There’s a lot of different ways video can be compressed. The simplest is by “grouping” pixels of similar colors. If I’ve got a red barn made up of 1,000 individual pixels, I can probably shrink the filesize by grouping 5 pixels into a single piece of data. This has some loss of quality, but if the grouping is only done in large sections of the same color it wouldn’t be super noticeable. This is largely what JPEG files do to pictures.

One could also decrease the frame rate. This is done by removing frames from a video; while this loses quality, if the video isn’t particularly fast it shouldn’t be particularly noticeable.

More modern algorithms can use predictive algorithms. If I take a picture of your face frowning and a picture of your face smiling, a decent algorithm could probably predict how you got there. This is done by the use of “motion vectors.” When you’re changing faces, a lot of your body doesn’t move very much. If I record *only the changes in the frame,* I can encode a lot less data because your body isn’t moving. This means that each frame after the first one contains a lot less information, because not the entire image changes.

So, first a bit of math. 138 minutes of 1080p HD video at 1.2 gigabytes would be around 1 megabit per second of data (note bits vs bytes). That’s quite low. I would not want to watch, say, a hockey or football game at that bit rate.

Which brings us to the secret sauce: motion compensation. If you look at each individual frame of the video and imagine it as an image on a web site, yes the video would be absurdly large or have horrible image quality at these file sizes. However what you must realize is that a video is many many images in a row. In fact if you took 2 consecutive frames from a video, they will be very similar to each other. Most video playback is done by retaining the last few frames of the video, and the data received makes use of that information. Having a working image to start with and then modifying it for the next frame consumes *far* less file space than starting from a blank canvas and drawing a new picture from scratch.

Which is why I bring up sports games. More motion over more of the image means more data is needed for the video to describe the changes, and sports tends to involve a lot of stuff moving and big camera sweeps and it takes data to describe all those image updates. On the other hand a video of a person sitting there looking at a camera (eg: the news) has much less motion and so fewer bits are needed to describe the changes to the picture.

Of course, if you don’t mind a poor quality image, you can just blur the heck out of the image. This makes the image description much simpler since it’s just colour blobs rather than intricate details. When the bit rate is set too low for encoding this is what can happen. Extreme amounts of motion – eg confetti dropping from the sky where each individual piece tumbles a bit differently – can ruin the image quality as any limit on how big the file can be is a problem when there’s *so much stuff moving independently at once* that it can’t be processed reasonably.

Human vision is actually a lot worse than we think. Video compression gets rid of details in the video that we aren’t likely to notice, and is able to shrink down the file size enormously that way.
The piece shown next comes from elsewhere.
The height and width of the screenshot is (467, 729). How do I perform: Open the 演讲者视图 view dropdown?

For instance, we are much better at seeing the colors red and green than we are at seeing blue. If you watch just the blue color data from a compressed movie, you will find it is very blurry and low resolution, while the green and red data is more detailed.
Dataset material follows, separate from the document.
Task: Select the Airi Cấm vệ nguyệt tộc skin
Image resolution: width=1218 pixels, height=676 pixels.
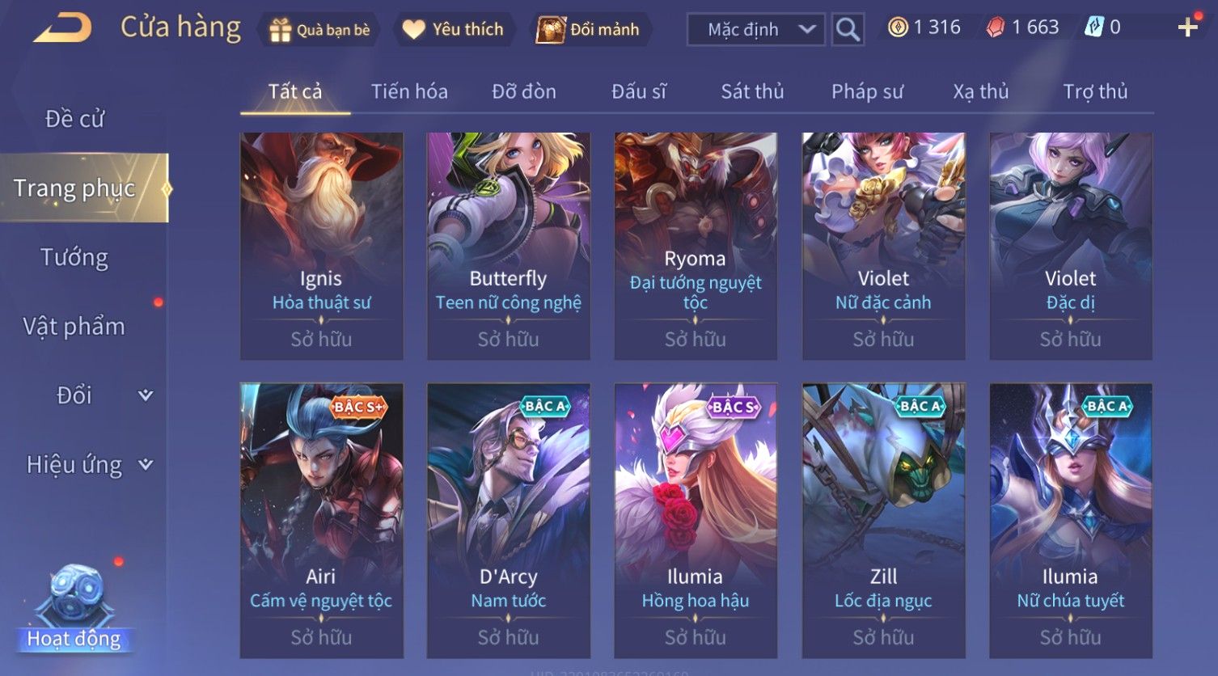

Another example is that humans are much better at seeing light vs. dark rather than different shades of color. Compressed video retains a lot of information on the light/dark in the picture, while it minimizes the amount of color information stored.

Lastly, you can use tricks like only storing data of parts of the image that change. If the background remains the same, you only have to store that data once. This only works for scenes with small amounts of motion. If you watch heavily compressed videos, you will see that still scenes of people talking are often much more detailed than blurry action scenes where the whole screen is in motion.